A study has found that setting aside farmland for nature does not have a negative impact on food security.
A 10-year project by the UK’s Center for Environment and Hydrology has revealed that nature-friendly farming methods enhance biodiversity without reducing average yields.
Scientists have spent a decade closely observing the effects of a large government-funded experiment on Helisden, a 1,000-hectare arable commercial farm in Buckinghamshire. Beginning in 2005, this included the creation of several wildlife habitats, including seed-bearing plants for birds, wildflowers for pollinators, and edging of flying grass to support a range of birds, insects, and small mammals.

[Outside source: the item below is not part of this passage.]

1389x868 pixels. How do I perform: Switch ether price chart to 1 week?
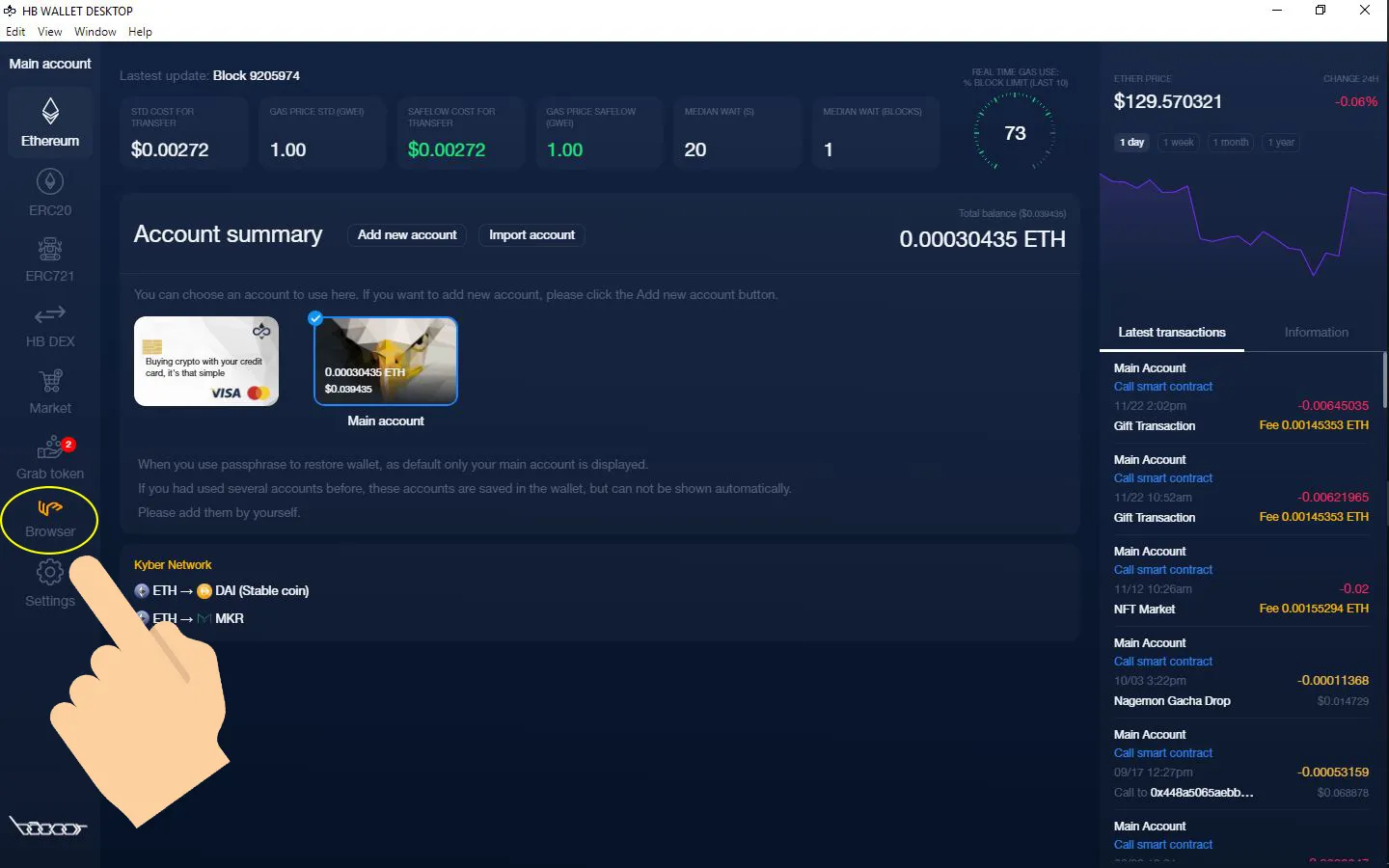pos(1178,142)

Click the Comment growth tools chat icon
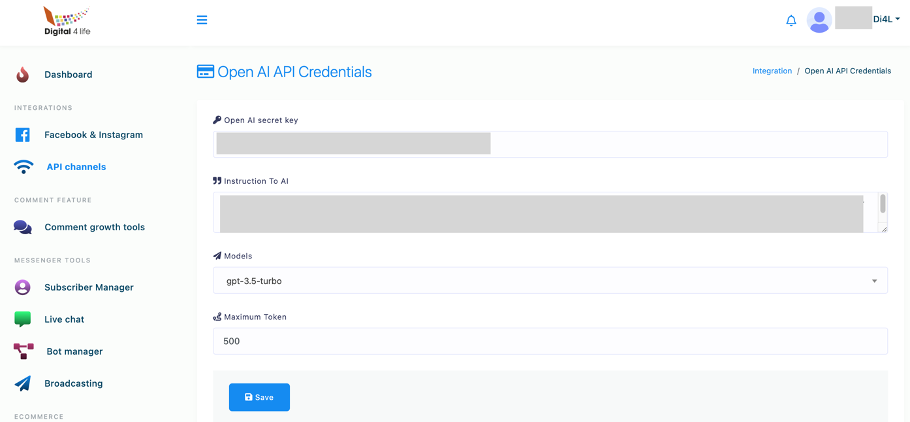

In the longest-running study of its kind, researchers have succeeded in increasing the numbers of wildlife essential to agricultural production as pollinators and predators of crop pests. The numbers of some species of butterflies including the gatekeeper and the green-veined white have doubled, and birds that usually feed on insects have taken advantage of the shelter provided by hedges and grass margins, including the big tit by 88% and the bluebird by 73%.
They also found that overall yields in Hillesden were maintained – and enhanced for some crops – despite the loss of farmland to create habitat. The areas that went out of production were difficult and unproductive for agriculture, and other areas benefited from increased numbers of pollinators, birds, and carnivores.
This contrasts with claims made by many politicians that new post-Brexit agro-environment schemes will “pay farmers to produce less food” and harm food security. Rishi Sunak, a former chancellor who is currently running for prime minister, recently said he would “protect” farmers from rebuilding their land for nature.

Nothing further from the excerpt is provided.